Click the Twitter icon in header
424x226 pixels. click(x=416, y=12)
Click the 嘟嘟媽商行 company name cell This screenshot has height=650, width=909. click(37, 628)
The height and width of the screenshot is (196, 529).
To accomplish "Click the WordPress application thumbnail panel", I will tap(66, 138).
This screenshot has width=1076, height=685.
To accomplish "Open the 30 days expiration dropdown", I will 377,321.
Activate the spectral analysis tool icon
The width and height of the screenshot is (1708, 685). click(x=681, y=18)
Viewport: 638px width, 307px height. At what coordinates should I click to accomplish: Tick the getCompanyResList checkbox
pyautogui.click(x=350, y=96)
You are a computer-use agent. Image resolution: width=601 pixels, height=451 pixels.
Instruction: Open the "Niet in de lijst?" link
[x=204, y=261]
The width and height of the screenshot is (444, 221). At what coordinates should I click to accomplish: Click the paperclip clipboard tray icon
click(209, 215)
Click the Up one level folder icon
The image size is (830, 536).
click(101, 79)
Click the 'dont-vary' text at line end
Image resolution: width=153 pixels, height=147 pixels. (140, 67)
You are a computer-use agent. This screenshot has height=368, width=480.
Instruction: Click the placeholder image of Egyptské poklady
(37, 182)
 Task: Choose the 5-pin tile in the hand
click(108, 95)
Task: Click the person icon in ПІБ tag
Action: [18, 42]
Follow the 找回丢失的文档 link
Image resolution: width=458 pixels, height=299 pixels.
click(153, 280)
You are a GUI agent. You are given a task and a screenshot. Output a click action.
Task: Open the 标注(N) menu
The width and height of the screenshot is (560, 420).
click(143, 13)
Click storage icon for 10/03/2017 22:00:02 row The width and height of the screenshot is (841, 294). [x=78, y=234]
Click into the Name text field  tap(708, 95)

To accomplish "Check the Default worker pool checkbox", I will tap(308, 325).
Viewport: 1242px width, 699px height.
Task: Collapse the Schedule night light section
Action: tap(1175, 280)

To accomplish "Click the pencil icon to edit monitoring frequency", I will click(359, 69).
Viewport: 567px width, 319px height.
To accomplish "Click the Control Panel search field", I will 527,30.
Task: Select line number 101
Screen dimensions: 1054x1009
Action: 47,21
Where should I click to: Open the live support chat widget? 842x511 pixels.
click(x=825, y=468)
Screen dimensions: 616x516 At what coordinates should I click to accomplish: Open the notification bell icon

════════════════

> **DO THIS**: Copy all of the lines above exactly as they appear.

> **WRITTEN SOLUTION**:
Click the Twitter icon in header
424x226 pixels. click(x=416, y=12)
Click the 嘟嘟媽商行 company name cell This screenshot has height=650, width=909. click(37, 628)
The height and width of the screenshot is (196, 529).
To accomplish "Click the WordPress application thumbnail panel", I will tap(66, 138).
This screenshot has width=1076, height=685.
To accomplish "Open the 30 days expiration dropdown", I will 377,321.
Activate the spectral analysis tool icon
The width and height of the screenshot is (1708, 685). click(x=681, y=18)
Viewport: 638px width, 307px height. At what coordinates should I click to accomplish: Tick the getCompanyResList checkbox
pyautogui.click(x=350, y=96)
You are a computer-use agent. Image resolution: width=601 pixels, height=451 pixels.
Instruction: Open the "Niet in de lijst?" link
[x=204, y=261]
The width and height of the screenshot is (444, 221). At what coordinates should I click to accomplish: Click the paperclip clipboard tray icon
click(209, 215)
Click the Up one level folder icon
The image size is (830, 536).
click(101, 79)
Click the 'dont-vary' text at line end
Image resolution: width=153 pixels, height=147 pixels. (140, 67)
You are a computer-use agent. This screenshot has height=368, width=480.
Instruction: Click the placeholder image of Egyptské poklady
(37, 182)
 Task: Choose the 5-pin tile in the hand
click(108, 95)
Task: Click the person icon in ПІБ tag
Action: [18, 42]
Follow the 找回丢失的文档 link
Image resolution: width=458 pixels, height=299 pixels.
click(153, 280)
You are a GUI agent. You are given a task and a screenshot. Output a click action.
Task: Open the 标注(N) menu
The width and height of the screenshot is (560, 420).
click(143, 13)
Click storage icon for 10/03/2017 22:00:02 row The width and height of the screenshot is (841, 294). [x=78, y=234]
Click into the Name text field  tap(708, 95)

To accomplish "Check the Default worker pool checkbox", I will tap(308, 325).
Viewport: 1242px width, 699px height.
Task: Collapse the Schedule night light section
Action: tap(1175, 280)

To accomplish "Click the pencil icon to edit monitoring frequency", I will click(359, 69).
Viewport: 567px width, 319px height.
To accomplish "Click the Control Panel search field", I will 527,30.
Task: Select line number 101
Screen dimensions: 1054x1009
Action: 47,21
Where should I click to: Open the live support chat widget? 842x511 pixels.
click(x=825, y=468)
Screen dimensions: 616x516 At what coordinates should I click to accomplish: Open the notification bell icon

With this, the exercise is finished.